Unnamed: 0,cust_serv_tickets,time_commitment,no_sessions,days_available,duration_pred,pred_leave_date
10,1,10,18,3,144.223344,2022-03-30
57,1,10,18,4,144.716316,2022-02-28
73,1,10,20,4,158.422304,2022-03-03
93,2,10,15,4,124.071232,2022-01-12
103,2,10,17,5,138.270191,2022-03-09


## How many mentees are predicted to leave in March 2022?

In [83]:
mentee_df_leaving_predictions['pred_leave_date'] = \
    pd.to_datetime(mentee_df_leaving_predictions['pred_leave_date'])

no_mentees_pred_to_leave_each_month = \
    mentee_df_leaving_predictions.groupby(pd.Grouper(key='pred_leave_date',
                                                     freq='M')).count()

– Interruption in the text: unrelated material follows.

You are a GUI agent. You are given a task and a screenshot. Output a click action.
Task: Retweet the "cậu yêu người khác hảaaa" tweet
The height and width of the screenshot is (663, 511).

no_mentees_pred_to_leave_each_month


Unnamed: 0_level_0,cust_serv_tickets,time_commitment,no_sessions,days_available,duration_pred
pred_leave_date,Unnamed: 1_level_1,Unnamed: 2_level_1,Unnamed: 3_level_1,Unnamed: 4_level_1,Unnamed: 5_level_1
2022-01-31,17,17,17,17,17
2022-02-28,59,59,59,59,59
2022-03-31,74,74,74,74,74
2022-04-30,75,75,75,75,75
2022-05-31,75,75,75,75,75
2022-06-30,61,61,61,61,61
2022-07-31,2,2,2,2,2


- Each row is 1 month
- The count, which is shown in each column, is the total number of mentees that are predicted to leave in that particular month
- Data will change with each runtime, but it currently shows 72 mentees will leave in March 2022

In [84]:
# Total active mentees
total_active_mentees = mentee_df_active.shape[0]
total_active_mentees


2075

In [85]:
march_number = no_mentees_pred_to_leave_each_month.iloc[2, 1]
march_number


74

# Attrition for March 2022

In [86]:
attrition = march_number / total_active_mentees
attrition = "{:.2%}".format(attrition)
attrition


'3.57%'

### Overall, the mock data and models are not perfect. The main point of the notebook is more to provide a rough outline for how the process could look in the future.